▶ **ACTION ITEM**: Using the material below, print a verbatim copy of every line from the one containing "Open the chat support widget" through the one containing "Where should I", inclusive, and omit the pictures.

▶ **RECORDS PROVIDED**:
------------------------------------------------------------------------

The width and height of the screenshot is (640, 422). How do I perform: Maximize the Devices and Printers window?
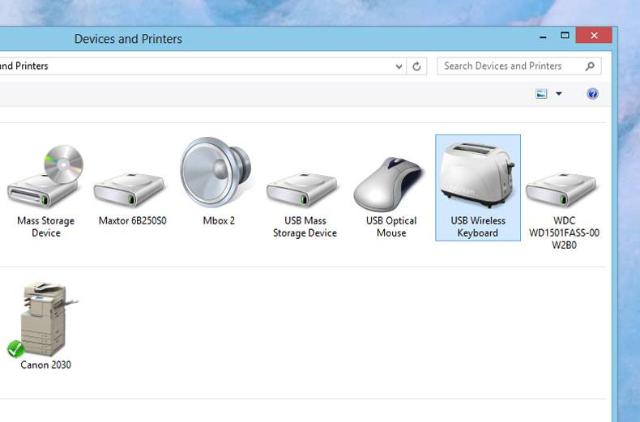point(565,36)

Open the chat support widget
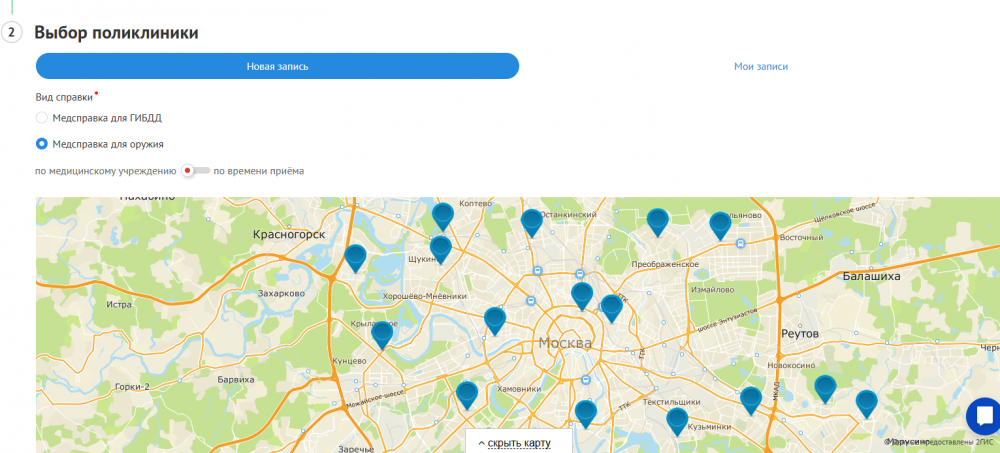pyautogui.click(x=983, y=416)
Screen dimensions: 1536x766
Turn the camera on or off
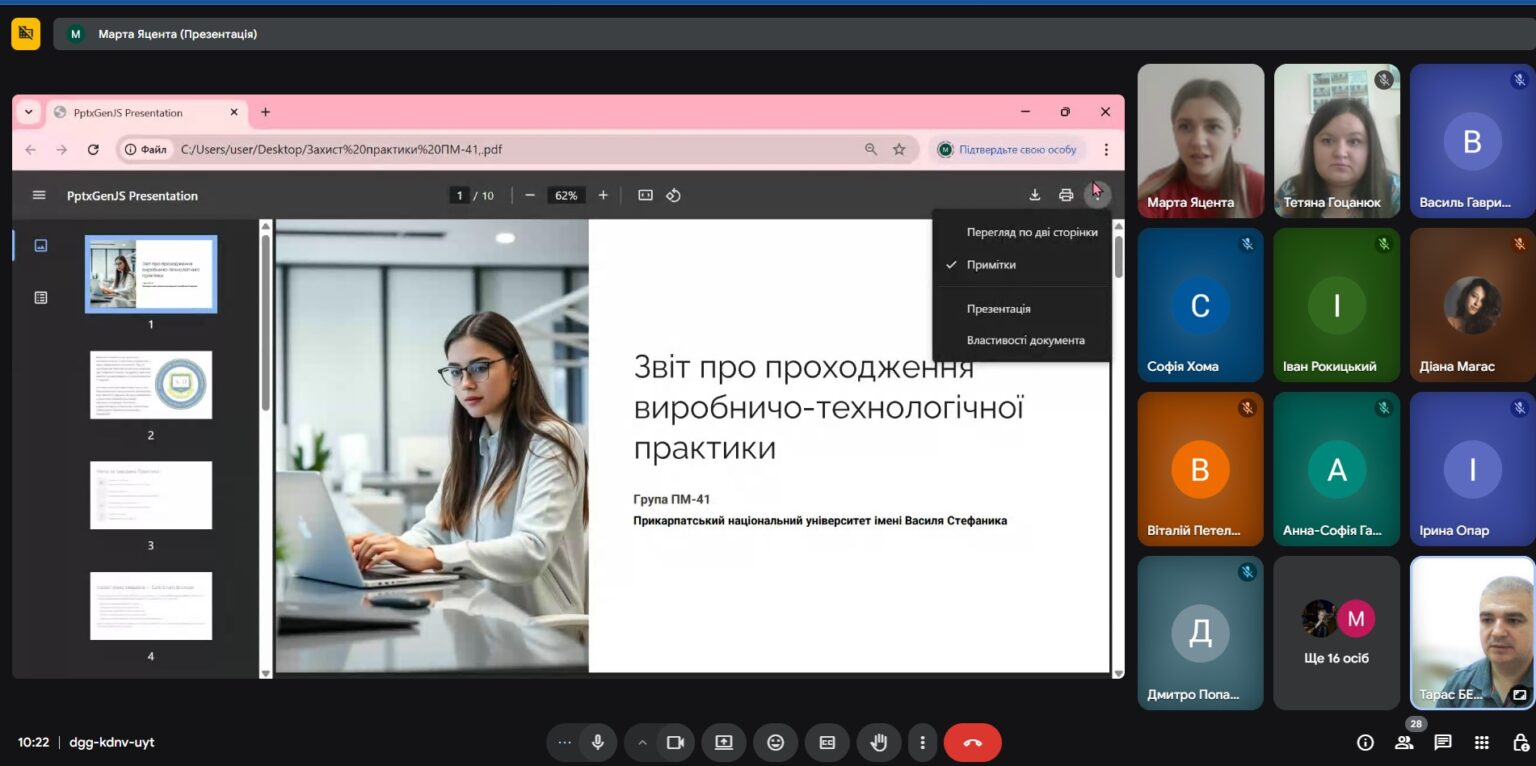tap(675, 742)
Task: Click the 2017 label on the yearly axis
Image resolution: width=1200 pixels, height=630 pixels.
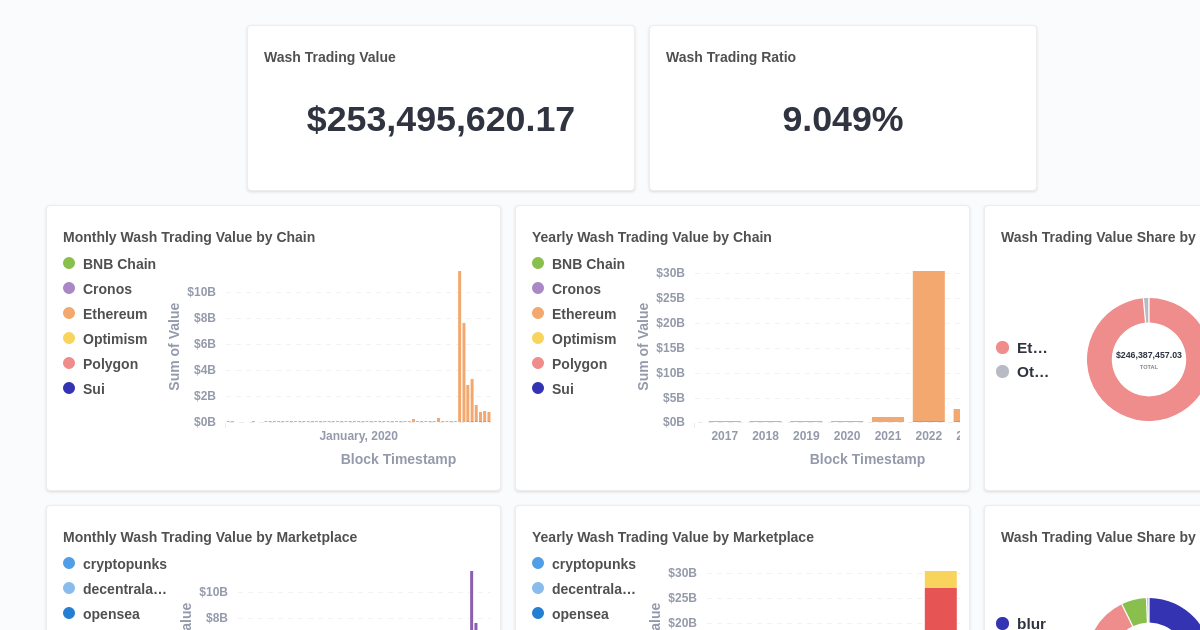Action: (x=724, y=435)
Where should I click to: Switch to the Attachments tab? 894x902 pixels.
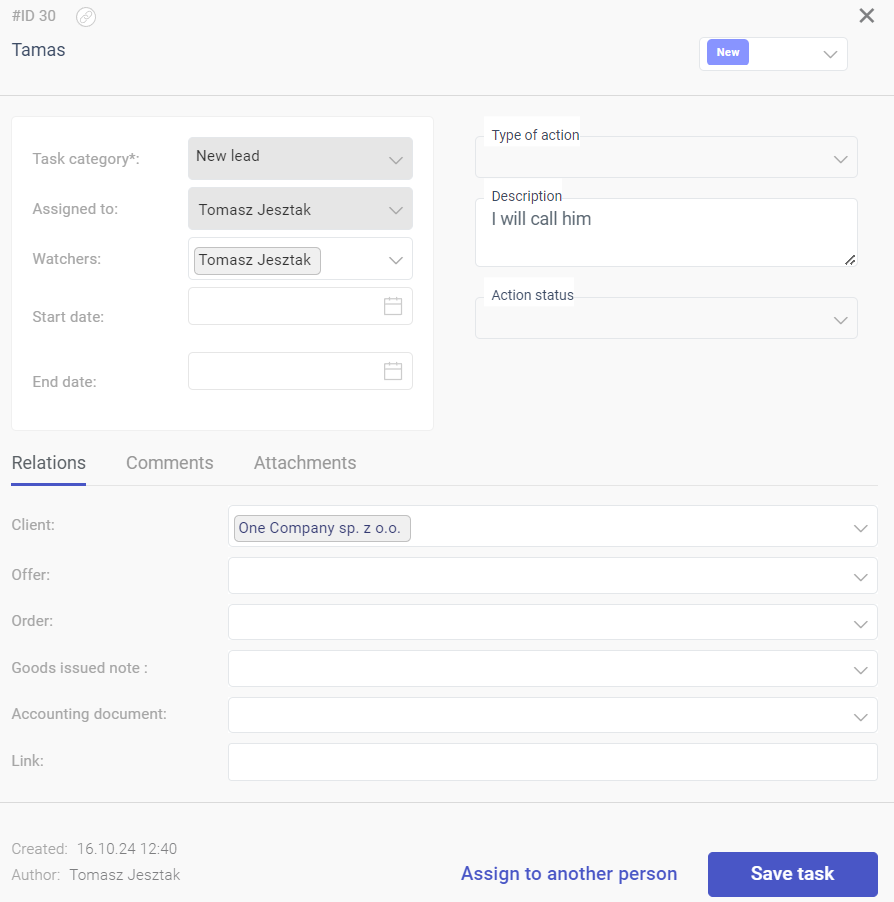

------------------------------------------------------------------------

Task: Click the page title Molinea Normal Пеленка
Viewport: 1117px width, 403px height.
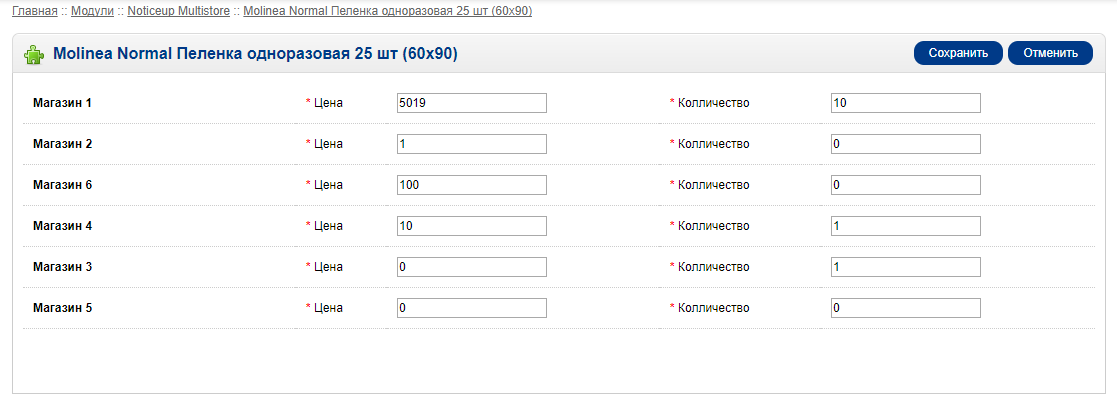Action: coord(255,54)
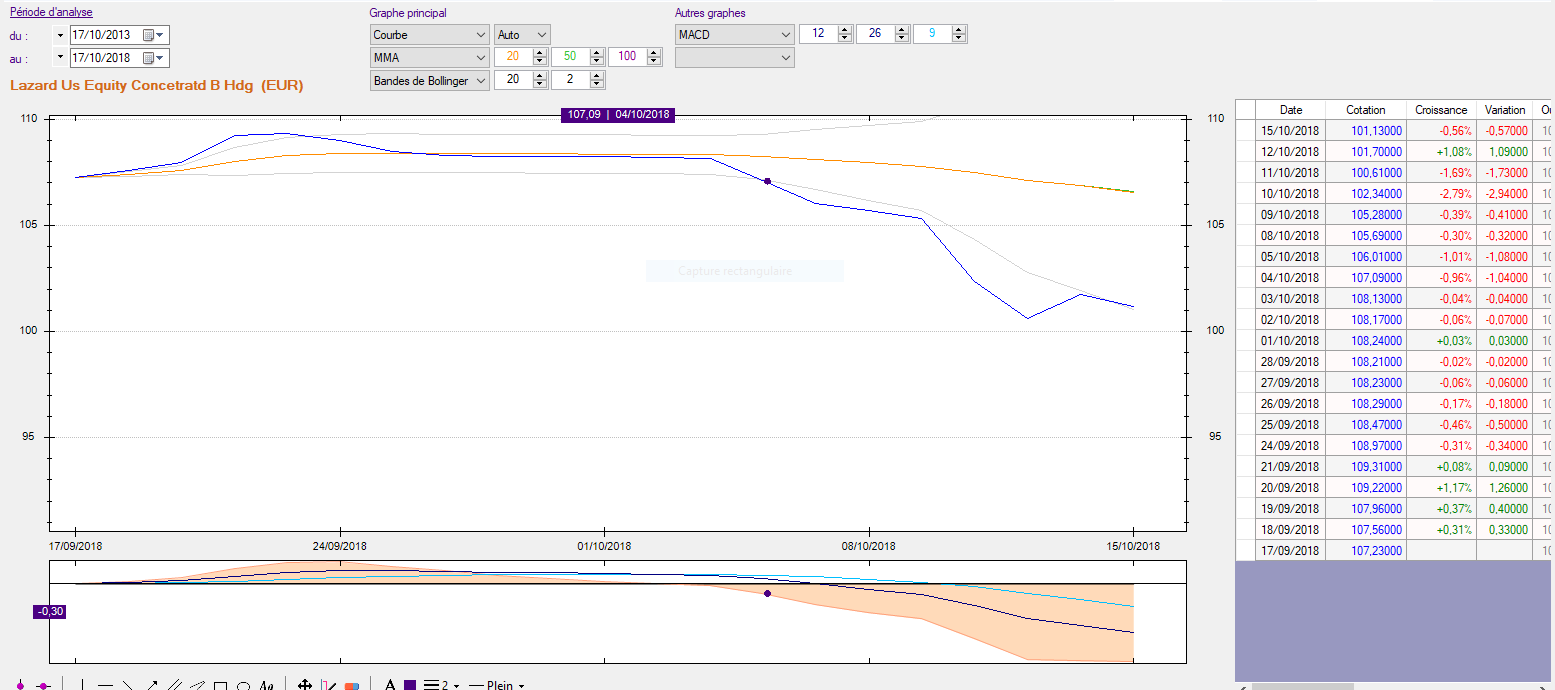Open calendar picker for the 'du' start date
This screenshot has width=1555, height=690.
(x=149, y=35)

------------------------------------------------------------------------

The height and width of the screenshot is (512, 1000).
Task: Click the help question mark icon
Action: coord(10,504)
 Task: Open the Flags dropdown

------------------------------------------------------------------------

▶ **ANSWER TO THE PROBLEM**:
Open the chat support widget
pyautogui.click(x=983, y=416)
Screen dimensions: 1536x766
Turn the camera on or off
tap(675, 742)
Task: Click the 2017 label on the yearly axis
Image resolution: width=1200 pixels, height=630 pixels.
Action: (x=724, y=435)
Where should I click to: Switch to the Attachments tab? 894x902 pixels.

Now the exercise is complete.